AHDB gets green light on office move
The green light has finally been given for the Agriculture and Horticulture Development Board (AHDB) to set up its permanent home at Stoneleigh Park, Warwickshire.
Approval has been given by the Cabinet Office for the Board’s preferred option of staying at Stoneleigh Park and reducing the current five buildings to two – something AHDB has been working towards for months.
AHDB Chief Executive Tom Taylor said today (Tue): "When I told our employees this morning I said: ’this is the news you never thought you would hear", because it really has felt like that for them. It has been an epic journey that started when AHDB first became operational in April 2008."
This Government approval means that AHDB is now free to negotiate the detail of an outline lease deal already discussed with LaSalle Investment Management which is responsible for the management and development of the 1,000-acre site owned by the Royal Agricultural Society of England (RASE). This will involve two existing buildings on the site which could then be linked together.
Tom said: "A solution has always been high on our agenda because it represents a significant business risk to both recruiting and retaining good staff, as well as to our ability to deliver fully all the potential cost benefits and efficiencies expected by our levy payers from the merging of the five levy boards into one."

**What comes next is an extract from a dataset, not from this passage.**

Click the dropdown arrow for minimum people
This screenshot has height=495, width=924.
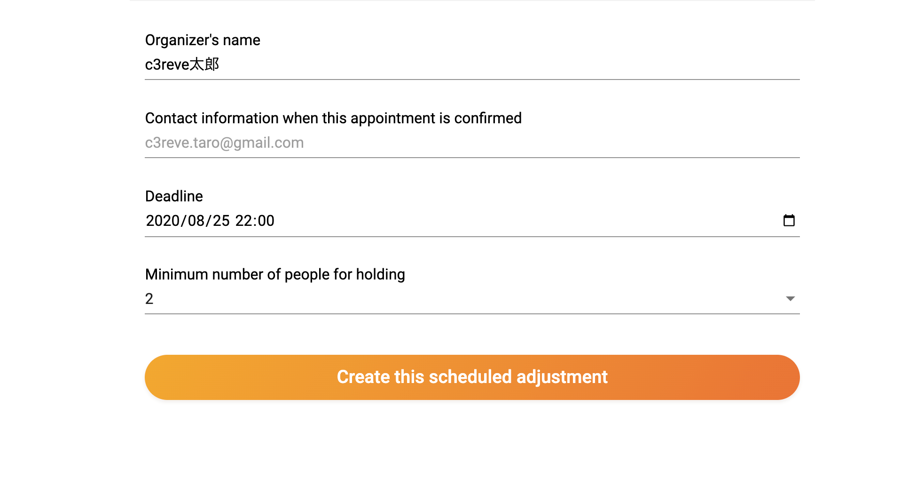point(790,299)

"The biggest frustration and time commitment in all this has been all the hoops we have been made to jump through, but now for the first time, the decisions from here on in are within our own control. Up until this point we have always had several other parties involved such as AWM, Defra, HM Treasury, Government Estates or the Cabinet Office."
Tom Taylor also took the opportunity to put the record straight on some of the comments that have been published about the AHDB’s original plan to build its own offices on Stoneleigh Park
"During the period we were looking at the possibility of building new office accommodation on Stoneleigh Park, it always represented excellent value for levy payers. We would have been getting an £11m building for only £6m of levy investment, with the rest coming from an Advantage West Midlands grant. From a levy payers viewpoint that can only be an excellent deal!
"Some interesting words have been used to describe those previous plans, but the reality is that Government rules are very clear that all new public buildings have to be built to BREEAM excellent standards and AHDB had to comply with that ruling.
"Now we can get on with delivering the right leased solution at the right price to provide the value for money for levy payers we have sought throughout this process."